SELECTION:
* * * * * * * * *

What Can I Do on Campus and in the Community?

Welcome to Willamette, future Bearcat!

At Willamette, there is something to do for everyone.  Here are some of the student involvement opportunities here at Willamette University and in the Salem community:

Student Organizations: http://willamette.edu/offices/osa/orgs/list/

Student organizations, or clubs, are like circles at TIU. They range from very casual to more formal and they are organized and run by students.  There are sports clubs, social clubs, multicultural clubs, service clubs, performing clubs, and many more!     alt

Campus Recreation: https://willamette.edu/offices/campusrec/outdoor-programs/index.html

Campus recreation has a lot of opportunities for students to stay active during their college life.  There are four main branches of Campus Recreation:

  • Outdoor Program: Oregon is a great place to explore the outdoors! Students can join a variety of trips throughout the year to go hiking, camping, ice skating, kayaking, whale watching, and ocean sightseeing, to name a few!                                    https://willamette.edu/offices/campusrec/outdoor-programs/index.html
  • Fitness Classes: Willamette has on-campus fitness classes so students can work out with other community members. The classes are taught by fitness professionals, and any students can sign up! Examples of fitness classes: yoga, total body conditioning, Zumba, total body sculpt (with weights), Pilates, core and stretch, and martial arts.  https://willamette.edu/offices/campusrec/wellness/index.html
  • Sports Clubs: Willamette offers both competitive and non-competitive sports clubs, which depends on the sport. Not all sports are offered, but it is a great way to be active in sports at Willamette. (See list of student organizations)



There are many opportunities throughout the year to experience student leadership at Willamette University:

LEAD (Leadership Exploration and Development): students serve as student representatives for one year in one of many Willamette organizations.


LEAD Projects: these are part-time projects that students coordinate throughout the year.  Students have worked on various projects, including Flea Market, the ASP Co-Curricular Honors and Awards, Tomodachi Program events, and the English Speech/Presentation Contest.

Opening Days Leader: Two to three ASP students serve as orientation leaders for the new incoming Willamette students in August. These students represent ASP to the new students as well as learn about how Willamette University orients students to their college life.

* * * * * * * * *

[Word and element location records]
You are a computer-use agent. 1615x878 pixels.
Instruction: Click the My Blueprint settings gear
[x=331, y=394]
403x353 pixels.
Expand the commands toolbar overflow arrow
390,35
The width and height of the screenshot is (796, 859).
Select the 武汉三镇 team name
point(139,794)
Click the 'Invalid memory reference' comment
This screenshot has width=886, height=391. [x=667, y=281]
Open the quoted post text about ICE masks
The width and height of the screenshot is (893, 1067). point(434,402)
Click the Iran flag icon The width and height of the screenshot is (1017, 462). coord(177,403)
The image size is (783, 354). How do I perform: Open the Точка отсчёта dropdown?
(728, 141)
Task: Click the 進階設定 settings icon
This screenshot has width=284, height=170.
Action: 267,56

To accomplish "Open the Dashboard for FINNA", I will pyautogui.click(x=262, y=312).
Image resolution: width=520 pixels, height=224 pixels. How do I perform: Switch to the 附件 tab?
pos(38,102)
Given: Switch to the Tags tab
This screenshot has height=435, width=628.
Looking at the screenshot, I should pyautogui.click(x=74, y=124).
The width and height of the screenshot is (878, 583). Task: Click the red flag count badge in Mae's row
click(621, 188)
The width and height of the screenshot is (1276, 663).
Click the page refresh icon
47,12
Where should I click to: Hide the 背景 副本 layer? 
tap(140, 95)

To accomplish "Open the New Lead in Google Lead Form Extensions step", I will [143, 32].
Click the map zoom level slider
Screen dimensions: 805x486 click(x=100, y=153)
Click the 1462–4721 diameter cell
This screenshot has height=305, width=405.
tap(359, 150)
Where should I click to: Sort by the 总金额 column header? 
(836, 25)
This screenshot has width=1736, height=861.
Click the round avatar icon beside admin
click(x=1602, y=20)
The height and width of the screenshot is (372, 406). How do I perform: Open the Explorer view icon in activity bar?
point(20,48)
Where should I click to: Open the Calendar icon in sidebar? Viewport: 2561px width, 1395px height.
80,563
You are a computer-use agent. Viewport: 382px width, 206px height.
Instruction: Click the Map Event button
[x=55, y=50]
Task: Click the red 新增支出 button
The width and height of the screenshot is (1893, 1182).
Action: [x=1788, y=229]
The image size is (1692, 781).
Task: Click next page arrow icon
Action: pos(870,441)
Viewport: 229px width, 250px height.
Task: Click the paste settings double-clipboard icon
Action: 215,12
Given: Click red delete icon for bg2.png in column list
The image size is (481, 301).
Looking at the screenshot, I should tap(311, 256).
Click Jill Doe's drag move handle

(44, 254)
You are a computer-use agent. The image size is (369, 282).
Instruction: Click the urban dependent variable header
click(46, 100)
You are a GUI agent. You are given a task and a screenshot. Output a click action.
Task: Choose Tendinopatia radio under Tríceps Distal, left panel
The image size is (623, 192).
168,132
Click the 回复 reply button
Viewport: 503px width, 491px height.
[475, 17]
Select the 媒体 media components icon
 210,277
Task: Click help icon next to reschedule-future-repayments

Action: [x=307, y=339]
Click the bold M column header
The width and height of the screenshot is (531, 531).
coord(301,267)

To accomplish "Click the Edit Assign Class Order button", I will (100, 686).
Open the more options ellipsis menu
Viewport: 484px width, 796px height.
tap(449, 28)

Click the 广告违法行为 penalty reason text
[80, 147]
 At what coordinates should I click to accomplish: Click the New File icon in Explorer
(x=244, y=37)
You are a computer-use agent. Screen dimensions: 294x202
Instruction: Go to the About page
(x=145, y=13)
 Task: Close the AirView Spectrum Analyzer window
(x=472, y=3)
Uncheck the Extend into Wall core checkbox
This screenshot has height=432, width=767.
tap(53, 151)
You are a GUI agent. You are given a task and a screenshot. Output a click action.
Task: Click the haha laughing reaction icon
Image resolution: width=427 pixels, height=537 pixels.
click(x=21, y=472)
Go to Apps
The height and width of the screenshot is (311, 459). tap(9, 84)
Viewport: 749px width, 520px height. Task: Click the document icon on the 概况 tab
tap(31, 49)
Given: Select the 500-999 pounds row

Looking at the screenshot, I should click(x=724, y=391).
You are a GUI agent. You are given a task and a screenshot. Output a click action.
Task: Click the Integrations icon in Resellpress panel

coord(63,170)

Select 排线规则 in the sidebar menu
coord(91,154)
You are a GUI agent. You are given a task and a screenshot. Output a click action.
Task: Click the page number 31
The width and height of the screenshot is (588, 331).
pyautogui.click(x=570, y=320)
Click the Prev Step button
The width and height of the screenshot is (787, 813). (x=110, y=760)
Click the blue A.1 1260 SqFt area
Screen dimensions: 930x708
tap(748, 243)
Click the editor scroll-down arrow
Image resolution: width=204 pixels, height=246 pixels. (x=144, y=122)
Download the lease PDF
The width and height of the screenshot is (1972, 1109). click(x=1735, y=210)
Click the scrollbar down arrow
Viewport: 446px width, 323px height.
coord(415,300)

* * * * * * * * *

TASK DESCRIPTION: Extend the Willamette student involvement page past its last sentence with the next part in the same style. The records are separate from the Willamette student involvement page.

RESPONSE:
Teaching Japanese language and culture

In Salem, there is a large interest from the community to learn about Japanese language and culture.  ASP students have many opportunities to gain teaching experience and share their culture with the community (and it doesn’t have to be just Japanese culture—students from any culture can share and participate):

  • Japanese Language Tutoring Program- pair up with another ASP student to tutor a community member once a week for 1 hour (spring and fall)
  • Work with local junior high school Japanese clubs (Howard Street Charter School and Leslie Middle School) (spring and fall)
  • Become a day camp leader and teach elementary school for one week during a Japanese language and culture camp. This program is called “Explore Japan Day Camp” and was formerly known as “Kaneko Day Camp.”  As of 2015, TIUA partners with the Salem Keizer Education Foundation (SKEF) to facilitate the day camp. Click here to read about one ASP student's experience teaching at Explore Japan.
  • Various smaller one-day activities with local community groups of all ages.


Community Service/Volunteering           http://willamette.edu/offices/csl/

altVolunteering is one of the major highlights of the American Studies Program.  Through volunteering, you can learn about society, culture, community, and yourself.  It is a great opportunity to experience something new in the US, support local organizations, and practice your English in real work situations.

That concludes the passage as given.